2. A heat exchanger as claimed in claim 1, characterized in that main collectors (16, 20) located at the bottom and at the top are interconnected by a down pipe (23) located outside the block.

3. A heat exchanger as claimed in claim 1 or 2, characterized in that in order to form inlet and outlet orifices for the gaseous medium one peripheral screen (8) terminates at such a distance from the top side and the other peripheral screen (9) terminates at such a distance from the bottom side that passages (24, 25) are formed located in a vertical plane, where the rate in a direction at right angles to the pipes is sufficiently low to avoid wear.

4. A heat exchanger as claimed in claim 3, characterized in that the collectors located at the bottom (3) and that the top (4) of a block are constructed in the form of diaphragm walls with the aid of strips located between said collectors.

5. A heat exchanger as claimed in claim 3 or 4, characterized in that near the bottom side and near the top side of a block between the screens (1) are arranged curved guide plates (37) one end of which extends horizontally as far as into the passage (24, 25) and the other end of which is directed vertically.

6. A heat exchanger as claimed in claim 3, characterized in that the diaphragm wall formed by the collectors (3) at the bottom has an orifice for allowing captured dust to pass.

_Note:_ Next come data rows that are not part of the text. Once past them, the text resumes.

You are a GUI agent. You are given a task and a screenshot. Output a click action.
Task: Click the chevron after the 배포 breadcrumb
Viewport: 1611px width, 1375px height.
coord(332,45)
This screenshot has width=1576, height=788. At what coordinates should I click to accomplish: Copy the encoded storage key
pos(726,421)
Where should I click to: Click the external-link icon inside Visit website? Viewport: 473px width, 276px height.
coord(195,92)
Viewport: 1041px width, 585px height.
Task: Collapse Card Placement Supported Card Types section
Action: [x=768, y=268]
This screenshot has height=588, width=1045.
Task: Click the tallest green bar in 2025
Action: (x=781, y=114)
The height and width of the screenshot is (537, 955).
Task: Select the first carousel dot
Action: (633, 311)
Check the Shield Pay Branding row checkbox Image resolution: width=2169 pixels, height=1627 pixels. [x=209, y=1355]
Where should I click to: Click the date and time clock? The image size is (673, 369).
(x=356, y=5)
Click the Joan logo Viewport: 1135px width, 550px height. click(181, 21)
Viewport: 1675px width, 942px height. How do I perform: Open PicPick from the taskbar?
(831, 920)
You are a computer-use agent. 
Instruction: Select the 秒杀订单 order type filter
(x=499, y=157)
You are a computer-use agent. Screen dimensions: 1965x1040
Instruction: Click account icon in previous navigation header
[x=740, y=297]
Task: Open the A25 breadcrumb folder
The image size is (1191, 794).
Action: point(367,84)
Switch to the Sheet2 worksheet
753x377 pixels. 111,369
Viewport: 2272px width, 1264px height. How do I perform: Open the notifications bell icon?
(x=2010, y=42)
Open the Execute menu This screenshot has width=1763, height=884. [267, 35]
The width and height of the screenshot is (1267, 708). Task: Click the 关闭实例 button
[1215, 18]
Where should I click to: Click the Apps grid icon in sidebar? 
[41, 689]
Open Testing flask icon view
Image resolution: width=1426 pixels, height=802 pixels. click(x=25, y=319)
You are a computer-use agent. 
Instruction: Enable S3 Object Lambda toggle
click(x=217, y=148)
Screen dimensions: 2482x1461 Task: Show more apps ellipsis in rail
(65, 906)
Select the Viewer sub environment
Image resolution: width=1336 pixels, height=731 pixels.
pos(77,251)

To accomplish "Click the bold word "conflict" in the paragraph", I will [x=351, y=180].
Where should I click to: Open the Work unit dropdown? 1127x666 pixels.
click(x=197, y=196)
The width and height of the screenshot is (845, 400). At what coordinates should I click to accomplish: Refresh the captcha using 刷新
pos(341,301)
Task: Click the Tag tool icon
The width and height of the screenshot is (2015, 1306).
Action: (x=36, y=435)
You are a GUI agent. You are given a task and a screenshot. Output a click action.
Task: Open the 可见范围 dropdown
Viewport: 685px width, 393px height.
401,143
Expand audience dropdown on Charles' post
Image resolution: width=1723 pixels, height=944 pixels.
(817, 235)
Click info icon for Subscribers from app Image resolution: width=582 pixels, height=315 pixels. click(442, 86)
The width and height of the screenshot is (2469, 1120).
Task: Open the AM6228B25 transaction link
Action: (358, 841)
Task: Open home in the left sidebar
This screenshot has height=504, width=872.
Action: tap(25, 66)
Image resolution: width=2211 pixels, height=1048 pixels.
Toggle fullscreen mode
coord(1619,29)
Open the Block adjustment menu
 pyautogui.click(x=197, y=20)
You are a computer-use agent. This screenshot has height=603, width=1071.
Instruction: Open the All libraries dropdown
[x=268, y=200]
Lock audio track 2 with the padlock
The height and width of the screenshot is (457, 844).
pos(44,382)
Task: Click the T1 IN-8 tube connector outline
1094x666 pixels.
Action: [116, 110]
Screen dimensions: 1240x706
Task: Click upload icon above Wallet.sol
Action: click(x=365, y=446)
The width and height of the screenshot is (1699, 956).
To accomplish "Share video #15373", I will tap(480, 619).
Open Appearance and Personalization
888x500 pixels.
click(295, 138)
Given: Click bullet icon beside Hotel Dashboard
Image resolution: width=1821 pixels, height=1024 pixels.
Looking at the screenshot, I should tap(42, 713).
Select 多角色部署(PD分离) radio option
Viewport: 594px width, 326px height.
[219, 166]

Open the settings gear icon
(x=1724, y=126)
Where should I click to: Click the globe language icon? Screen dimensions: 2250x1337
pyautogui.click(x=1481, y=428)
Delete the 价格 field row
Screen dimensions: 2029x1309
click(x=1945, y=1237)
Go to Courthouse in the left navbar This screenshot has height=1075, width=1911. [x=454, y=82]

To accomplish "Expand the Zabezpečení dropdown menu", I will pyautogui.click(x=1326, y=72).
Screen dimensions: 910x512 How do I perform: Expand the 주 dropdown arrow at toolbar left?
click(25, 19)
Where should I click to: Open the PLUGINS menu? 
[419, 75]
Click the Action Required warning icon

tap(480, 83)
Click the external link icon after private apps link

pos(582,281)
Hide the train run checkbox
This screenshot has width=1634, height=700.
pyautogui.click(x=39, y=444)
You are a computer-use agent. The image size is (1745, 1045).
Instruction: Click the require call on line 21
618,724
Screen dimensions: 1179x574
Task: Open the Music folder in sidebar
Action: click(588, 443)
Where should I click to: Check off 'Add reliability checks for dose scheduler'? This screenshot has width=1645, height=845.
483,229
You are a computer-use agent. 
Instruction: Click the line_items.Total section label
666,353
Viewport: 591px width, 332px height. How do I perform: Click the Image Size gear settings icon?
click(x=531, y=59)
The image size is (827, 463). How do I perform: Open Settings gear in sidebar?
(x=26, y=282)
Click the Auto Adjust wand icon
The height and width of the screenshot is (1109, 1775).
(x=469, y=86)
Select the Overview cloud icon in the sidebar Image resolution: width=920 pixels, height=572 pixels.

7. A heat exchanger as claimed in one or more of the preceding claims characterized in that a plurality of blocks (26, 27, 28) are united to form a set, in which the opening (25) of a first block (26) at the bottom communicates with the corresponding opening (25) of a second block (27) and the opening (24) of said second block (27) at the top communicates with the opening (24) of a third block (28) at the top and so forth, the pipe screens (1) and the associated collectors of the various blocks (26, 27, 28) registering with one another.

8. A heat exchanger as claimed in claim 7 characterized in that a plurality of sets of blocks (26, 27, 28; 29, 30, 31; 32, 33, 34) are arranged side by side, two adjacent blocks having common peripheral walls (6) and peripheral screens and main collectors of neighbouring blocks being in line with one another, whilst the outlet (24) of one set (29) communicates through an elbow pipe (35) with the inlet (24) of the neighbouring set (32).

9. A heat exchanger as claimed in claim 8, characterized in that of a plurality of adjacent sets of blocks (26, 27, 28) the blocks of a next-following set (29, 30, 31) have, each time, fewer screens, the distance between the pipe screens (1) being maintained, than the blocks of the preceding set.

10. A heat exchanger as claimed in one or more of the preceding claims characterized in that a heat exchanger comprising a plurality of blocks is arranged in a pressure vessel (36).

11. A heat exchanger as claimed in claim 10 characterized in that the inlet duct and the outlet duct for the fluid are passed in direct proximity of one another through the wall of the vessel.